From the entries below, return exactly the lines beginning at the one that contains "This screenshot has width=2520, height=1457." and ending at the one that contains "This screenshot has width=1920, height=1080.", both of them included, and only those lines.

═══ PROVIDED INFORMATION

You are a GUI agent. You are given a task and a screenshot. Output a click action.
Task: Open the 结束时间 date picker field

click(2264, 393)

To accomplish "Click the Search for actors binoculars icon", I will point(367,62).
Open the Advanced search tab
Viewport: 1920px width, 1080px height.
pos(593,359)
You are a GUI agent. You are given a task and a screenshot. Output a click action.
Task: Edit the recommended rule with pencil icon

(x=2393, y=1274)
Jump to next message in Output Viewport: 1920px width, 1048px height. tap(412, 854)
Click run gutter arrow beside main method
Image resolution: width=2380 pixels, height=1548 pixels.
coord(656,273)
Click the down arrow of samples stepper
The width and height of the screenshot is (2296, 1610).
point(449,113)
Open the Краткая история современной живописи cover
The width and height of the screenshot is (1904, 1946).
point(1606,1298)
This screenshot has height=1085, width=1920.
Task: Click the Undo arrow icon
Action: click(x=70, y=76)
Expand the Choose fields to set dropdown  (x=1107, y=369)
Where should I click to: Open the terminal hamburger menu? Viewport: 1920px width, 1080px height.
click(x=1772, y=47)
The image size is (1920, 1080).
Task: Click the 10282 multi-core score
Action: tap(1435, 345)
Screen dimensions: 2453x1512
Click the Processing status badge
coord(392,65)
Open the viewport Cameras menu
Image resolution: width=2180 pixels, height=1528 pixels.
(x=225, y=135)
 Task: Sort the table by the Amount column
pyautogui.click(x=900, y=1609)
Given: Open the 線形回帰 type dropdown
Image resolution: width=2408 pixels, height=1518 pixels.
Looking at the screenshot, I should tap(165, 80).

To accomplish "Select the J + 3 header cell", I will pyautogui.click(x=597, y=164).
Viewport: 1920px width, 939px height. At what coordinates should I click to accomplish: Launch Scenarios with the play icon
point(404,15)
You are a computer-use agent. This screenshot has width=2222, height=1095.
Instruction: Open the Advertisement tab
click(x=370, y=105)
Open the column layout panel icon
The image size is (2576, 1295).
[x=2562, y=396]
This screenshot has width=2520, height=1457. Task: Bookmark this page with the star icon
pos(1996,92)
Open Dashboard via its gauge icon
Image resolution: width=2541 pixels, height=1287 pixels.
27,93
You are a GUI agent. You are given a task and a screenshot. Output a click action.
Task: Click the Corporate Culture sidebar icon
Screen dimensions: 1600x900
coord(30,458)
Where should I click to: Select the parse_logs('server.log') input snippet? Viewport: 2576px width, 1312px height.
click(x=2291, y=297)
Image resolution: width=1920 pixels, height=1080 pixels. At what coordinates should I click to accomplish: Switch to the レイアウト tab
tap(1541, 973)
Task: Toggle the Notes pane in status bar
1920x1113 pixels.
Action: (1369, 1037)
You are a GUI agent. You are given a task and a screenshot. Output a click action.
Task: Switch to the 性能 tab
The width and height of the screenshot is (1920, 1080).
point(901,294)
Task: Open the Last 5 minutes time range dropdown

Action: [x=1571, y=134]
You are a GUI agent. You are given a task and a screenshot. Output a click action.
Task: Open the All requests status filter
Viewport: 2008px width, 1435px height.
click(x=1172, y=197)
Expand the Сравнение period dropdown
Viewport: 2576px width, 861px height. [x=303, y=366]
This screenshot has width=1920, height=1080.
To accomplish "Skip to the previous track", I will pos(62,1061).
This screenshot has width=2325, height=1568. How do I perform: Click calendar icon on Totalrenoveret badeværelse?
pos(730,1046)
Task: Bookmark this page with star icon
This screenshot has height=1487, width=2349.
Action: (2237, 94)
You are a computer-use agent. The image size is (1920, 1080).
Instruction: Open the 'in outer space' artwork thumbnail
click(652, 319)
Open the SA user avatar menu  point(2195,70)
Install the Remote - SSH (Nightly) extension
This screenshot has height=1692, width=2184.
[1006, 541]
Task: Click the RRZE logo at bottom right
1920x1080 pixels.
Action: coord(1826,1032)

══════

▸ **RESPONSE TO THE TASK**
This screenshot has width=2520, height=1457. Task: Bookmark this page with the star icon
pos(1996,92)
Open Dashboard via its gauge icon
Image resolution: width=2541 pixels, height=1287 pixels.
27,93
You are a GUI agent. You are given a task and a screenshot. Output a click action.
Task: Click the Corporate Culture sidebar icon
Screen dimensions: 1600x900
coord(30,458)
Where should I click to: Select the parse_logs('server.log') input snippet? Viewport: 2576px width, 1312px height.
click(x=2291, y=297)
Image resolution: width=1920 pixels, height=1080 pixels. At what coordinates should I click to accomplish: Switch to the レイアウト tab
tap(1541, 973)
Task: Toggle the Notes pane in status bar
1920x1113 pixels.
Action: (1369, 1037)
You are a GUI agent. You are given a task and a screenshot. Output a click action.
Task: Switch to the 性能 tab
The width and height of the screenshot is (1920, 1080).
point(901,294)
Task: Open the Last 5 minutes time range dropdown

Action: [x=1571, y=134]
You are a GUI agent. You are given a task and a screenshot. Output a click action.
Task: Open the All requests status filter
Viewport: 2008px width, 1435px height.
click(x=1172, y=197)
Expand the Сравнение period dropdown
Viewport: 2576px width, 861px height. [x=303, y=366]
This screenshot has width=1920, height=1080.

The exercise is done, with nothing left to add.